▶ [Task to carry out]: Copy these lines word for word.

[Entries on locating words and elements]
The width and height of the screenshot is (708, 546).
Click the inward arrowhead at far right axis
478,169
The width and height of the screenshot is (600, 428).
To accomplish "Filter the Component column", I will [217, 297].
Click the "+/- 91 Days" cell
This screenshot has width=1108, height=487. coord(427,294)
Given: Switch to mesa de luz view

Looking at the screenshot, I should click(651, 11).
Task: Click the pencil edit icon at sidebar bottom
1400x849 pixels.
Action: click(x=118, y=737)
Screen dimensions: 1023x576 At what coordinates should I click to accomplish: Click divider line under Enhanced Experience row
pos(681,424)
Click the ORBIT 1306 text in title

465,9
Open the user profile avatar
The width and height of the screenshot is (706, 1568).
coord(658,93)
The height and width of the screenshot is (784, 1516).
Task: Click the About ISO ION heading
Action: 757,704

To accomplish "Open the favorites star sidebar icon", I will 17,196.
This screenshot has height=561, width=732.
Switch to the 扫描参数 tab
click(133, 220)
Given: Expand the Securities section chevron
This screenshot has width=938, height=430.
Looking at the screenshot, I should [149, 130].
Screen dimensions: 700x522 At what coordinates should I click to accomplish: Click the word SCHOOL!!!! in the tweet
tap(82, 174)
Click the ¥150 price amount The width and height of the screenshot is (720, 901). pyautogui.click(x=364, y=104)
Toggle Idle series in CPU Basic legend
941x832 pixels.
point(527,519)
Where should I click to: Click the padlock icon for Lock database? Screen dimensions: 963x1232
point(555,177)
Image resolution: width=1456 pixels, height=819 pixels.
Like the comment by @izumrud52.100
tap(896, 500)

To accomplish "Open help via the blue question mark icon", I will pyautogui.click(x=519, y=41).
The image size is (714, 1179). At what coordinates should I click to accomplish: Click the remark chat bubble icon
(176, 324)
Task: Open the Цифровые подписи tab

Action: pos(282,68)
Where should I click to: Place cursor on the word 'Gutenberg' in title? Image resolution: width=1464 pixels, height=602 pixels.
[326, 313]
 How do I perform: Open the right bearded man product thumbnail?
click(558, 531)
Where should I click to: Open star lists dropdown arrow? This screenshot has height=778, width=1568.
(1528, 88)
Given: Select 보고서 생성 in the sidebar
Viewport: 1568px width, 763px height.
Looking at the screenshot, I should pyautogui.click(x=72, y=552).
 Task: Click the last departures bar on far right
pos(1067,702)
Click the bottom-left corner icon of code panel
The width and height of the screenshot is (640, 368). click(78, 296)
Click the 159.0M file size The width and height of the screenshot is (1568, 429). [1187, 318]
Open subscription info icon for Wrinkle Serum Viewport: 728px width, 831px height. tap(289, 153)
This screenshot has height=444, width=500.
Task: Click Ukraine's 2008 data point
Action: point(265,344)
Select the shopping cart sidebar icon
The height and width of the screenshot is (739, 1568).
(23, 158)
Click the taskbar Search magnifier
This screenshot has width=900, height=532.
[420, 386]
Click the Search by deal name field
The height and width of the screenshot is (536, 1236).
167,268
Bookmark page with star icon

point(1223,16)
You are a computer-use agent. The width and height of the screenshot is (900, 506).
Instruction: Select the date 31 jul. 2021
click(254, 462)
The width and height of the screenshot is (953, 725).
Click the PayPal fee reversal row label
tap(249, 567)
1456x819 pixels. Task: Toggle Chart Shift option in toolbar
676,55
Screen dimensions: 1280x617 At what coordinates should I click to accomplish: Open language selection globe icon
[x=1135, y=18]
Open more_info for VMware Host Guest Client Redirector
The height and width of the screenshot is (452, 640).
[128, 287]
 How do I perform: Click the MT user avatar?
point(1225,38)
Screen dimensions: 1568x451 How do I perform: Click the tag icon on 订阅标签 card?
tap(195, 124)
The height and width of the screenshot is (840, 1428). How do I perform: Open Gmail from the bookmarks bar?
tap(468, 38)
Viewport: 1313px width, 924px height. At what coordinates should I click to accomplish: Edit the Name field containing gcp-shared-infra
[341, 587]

▶ [Result of the exercise]:
The width and height of the screenshot is (708, 546).
Click the inward arrowhead at far right axis
478,169
The width and height of the screenshot is (600, 428).
To accomplish "Filter the Component column", I will [217, 297].
Click the "+/- 91 Days" cell
This screenshot has width=1108, height=487. coord(427,294)
Given: Switch to mesa de luz view

Looking at the screenshot, I should click(651, 11).
Task: Click the pencil edit icon at sidebar bottom
1400x849 pixels.
Action: click(x=118, y=737)
Screen dimensions: 1023x576 At what coordinates should I click to accomplish: Click divider line under Enhanced Experience row
pos(681,424)
Click the ORBIT 1306 text in title

465,9
Open the user profile avatar
The width and height of the screenshot is (706, 1568).
coord(658,93)
The height and width of the screenshot is (784, 1516).
Task: Click the About ISO ION heading
Action: 757,704

To accomplish "Open the favorites star sidebar icon", I will 17,196.
This screenshot has height=561, width=732.
Switch to the 扫描参数 tab
click(133, 220)
Given: Expand the Securities section chevron
This screenshot has width=938, height=430.
Looking at the screenshot, I should [149, 130].
Screen dimensions: 700x522 At what coordinates should I click to accomplish: Click the word SCHOOL!!!! in the tweet
tap(82, 174)
Click the ¥150 price amount The width and height of the screenshot is (720, 901). pyautogui.click(x=364, y=104)
Toggle Idle series in CPU Basic legend
941x832 pixels.
point(527,519)
Where should I click to: Click the padlock icon for Lock database? Screen dimensions: 963x1232
point(555,177)
Image resolution: width=1456 pixels, height=819 pixels.
Like the comment by @izumrud52.100
tap(896, 500)

To accomplish "Open help via the blue question mark icon", I will pyautogui.click(x=519, y=41).
The image size is (714, 1179). At what coordinates should I click to accomplish: Click the remark chat bubble icon
(176, 324)
Task: Open the Цифровые подписи tab

Action: pos(282,68)
Where should I click to: Place cursor on the word 'Gutenberg' in title? Image resolution: width=1464 pixels, height=602 pixels.
[326, 313]
 How do I perform: Open the right bearded man product thumbnail?
click(558, 531)
Where should I click to: Open star lists dropdown arrow? This screenshot has height=778, width=1568.
(1528, 88)
Given: Select 보고서 생성 in the sidebar
Viewport: 1568px width, 763px height.
Looking at the screenshot, I should pyautogui.click(x=72, y=552).
 Task: Click the last departures bar on far right
pos(1067,702)
Click the bottom-left corner icon of code panel
The width and height of the screenshot is (640, 368). click(78, 296)
Click the 159.0M file size The width and height of the screenshot is (1568, 429). [1187, 318]
Open subscription info icon for Wrinkle Serum Viewport: 728px width, 831px height. tap(289, 153)
This screenshot has height=444, width=500.
Task: Click Ukraine's 2008 data point
Action: point(265,344)
Select the shopping cart sidebar icon
The height and width of the screenshot is (739, 1568).
(23, 158)
Click the taskbar Search magnifier
This screenshot has width=900, height=532.
[420, 386]
Click the Search by deal name field
The height and width of the screenshot is (536, 1236).
167,268
Bookmark page with star icon

point(1223,16)
You are a computer-use agent. The width and height of the screenshot is (900, 506).
Instruction: Select the date 31 jul. 2021
click(254, 462)
The width and height of the screenshot is (953, 725).
Click the PayPal fee reversal row label
tap(249, 567)
1456x819 pixels. Task: Toggle Chart Shift option in toolbar
676,55
Screen dimensions: 1280x617 At what coordinates should I click to accomplish: Open language selection globe icon
[x=1135, y=18]
Open more_info for VMware Host Guest Client Redirector
The height and width of the screenshot is (452, 640).
[128, 287]
 How do I perform: Click the MT user avatar?
point(1225,38)
Screen dimensions: 1568x451 How do I perform: Click the tag icon on 订阅标签 card?
tap(195, 124)
The height and width of the screenshot is (840, 1428). How do I perform: Open Gmail from the bookmarks bar?
tap(468, 38)
Viewport: 1313px width, 924px height. At what coordinates should I click to accomplish: Edit the Name field containing gcp-shared-infra
[341, 587]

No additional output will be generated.